▼

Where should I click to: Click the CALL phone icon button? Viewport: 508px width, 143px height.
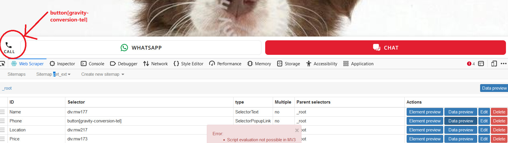tap(9, 47)
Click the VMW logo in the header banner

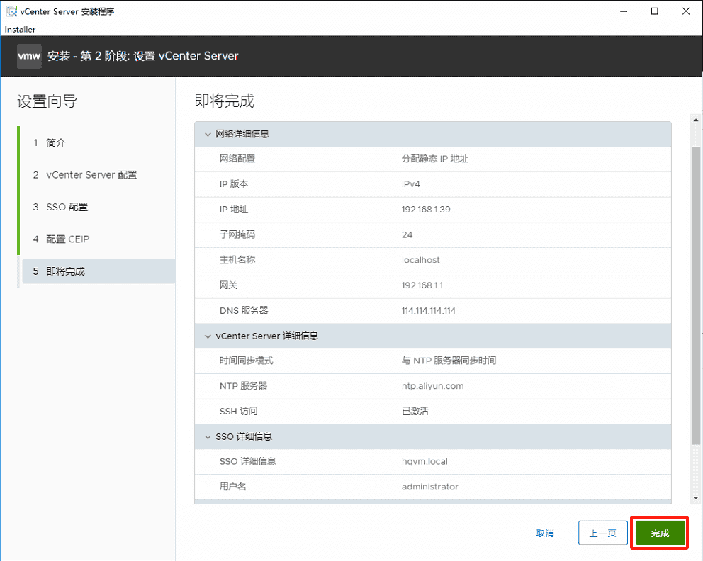(28, 56)
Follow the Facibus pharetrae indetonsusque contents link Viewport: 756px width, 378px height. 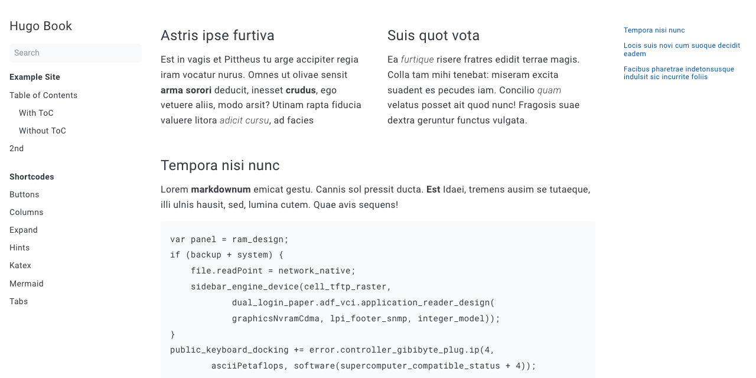pyautogui.click(x=679, y=73)
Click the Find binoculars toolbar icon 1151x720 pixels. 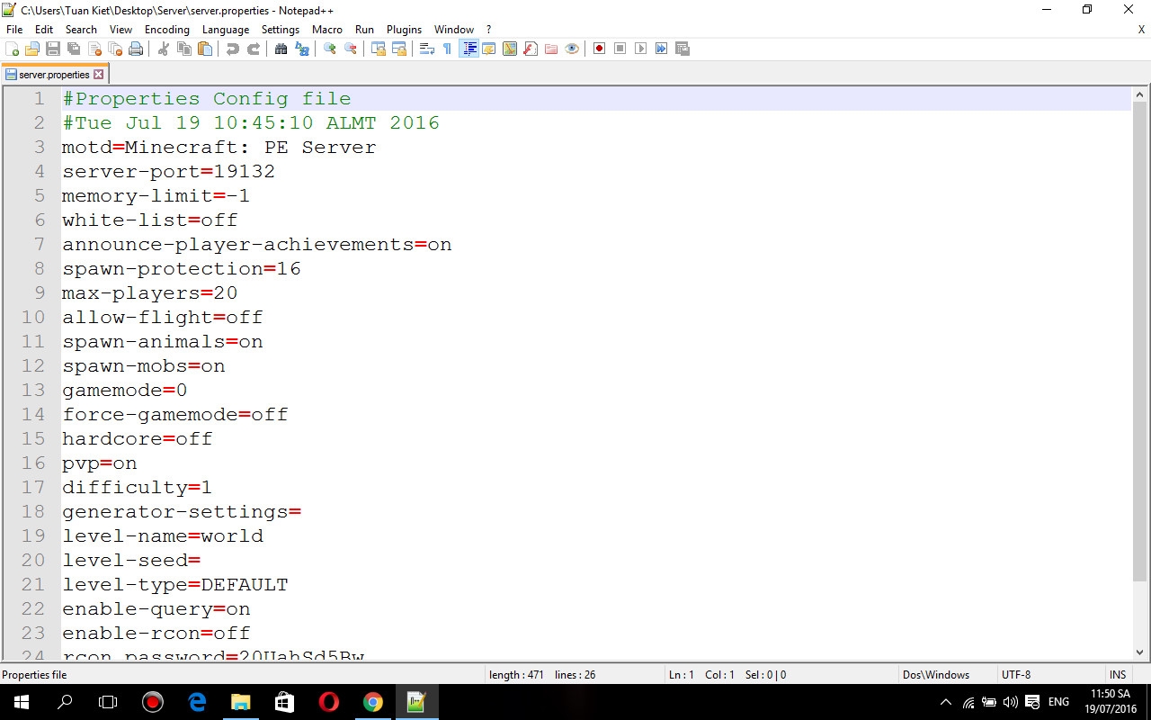[x=281, y=49]

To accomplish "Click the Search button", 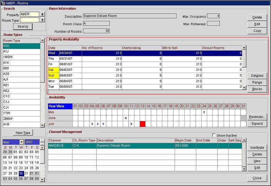I will tap(23, 27).
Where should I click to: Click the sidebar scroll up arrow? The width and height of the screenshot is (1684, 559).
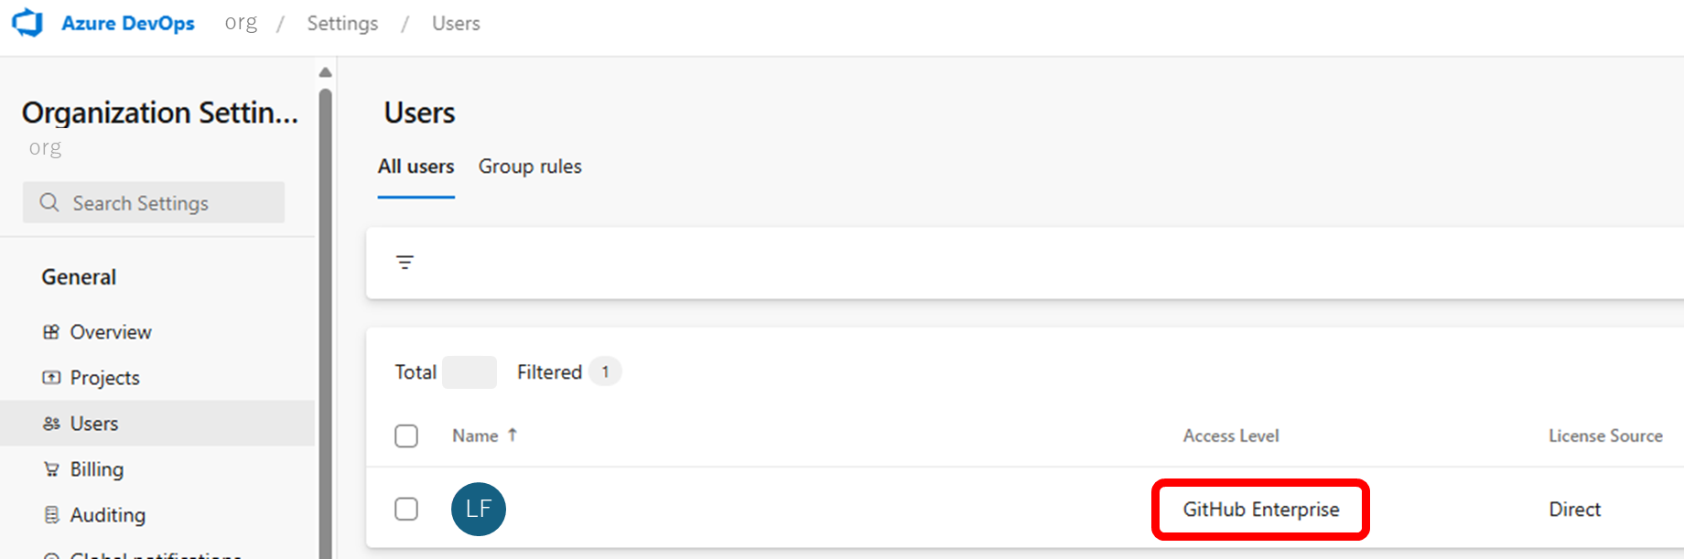click(325, 72)
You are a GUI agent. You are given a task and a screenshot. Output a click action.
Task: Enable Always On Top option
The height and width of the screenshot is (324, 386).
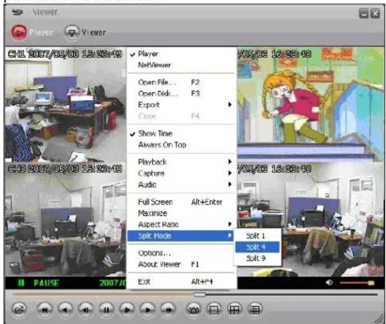(162, 145)
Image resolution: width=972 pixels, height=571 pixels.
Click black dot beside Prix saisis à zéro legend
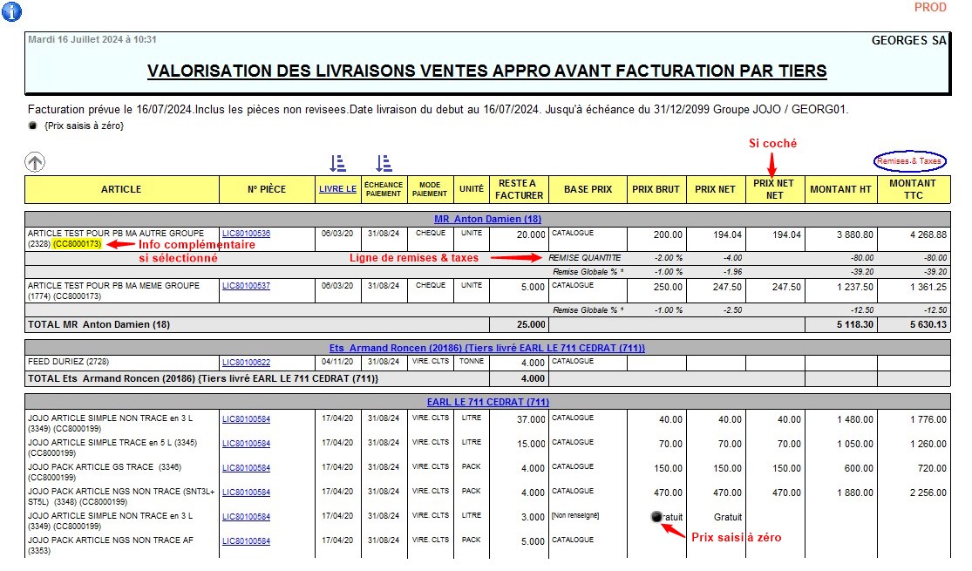(33, 126)
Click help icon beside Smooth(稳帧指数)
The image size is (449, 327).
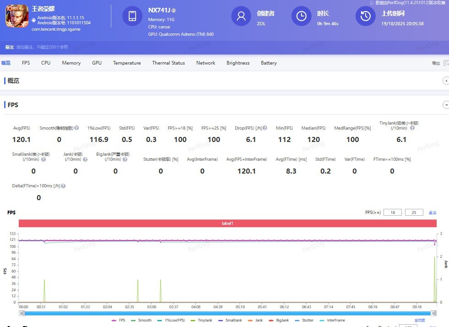pos(77,128)

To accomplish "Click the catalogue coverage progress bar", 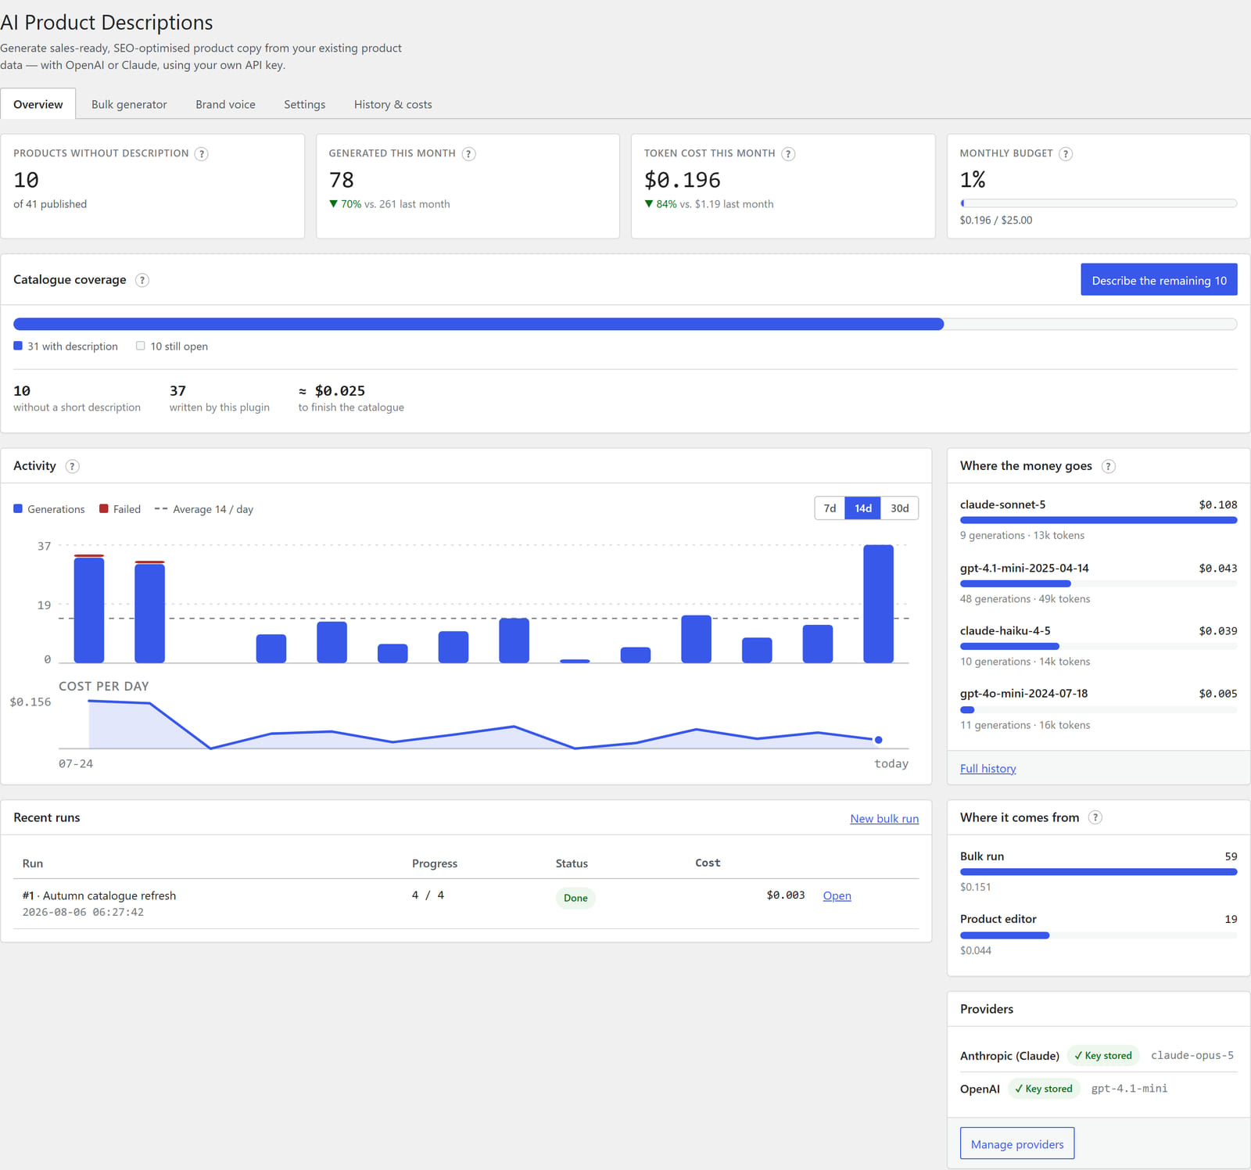I will 626,324.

▲

Extract each line of the listing above that contains the word "Where".

Where should I click to: Click the CALL phone icon button? Viewport: 508px width, 143px height.
Where should I click to: Click the sidebar scroll up arrow? The width and height of the screenshot is (1684, 559).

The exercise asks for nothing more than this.